Count how many lines of the records below contain the word "software", and reply with that number alone.

##### Material for this task #####

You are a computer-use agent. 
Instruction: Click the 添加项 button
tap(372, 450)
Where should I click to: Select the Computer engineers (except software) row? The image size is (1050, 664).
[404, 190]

#####

Solved problem: 1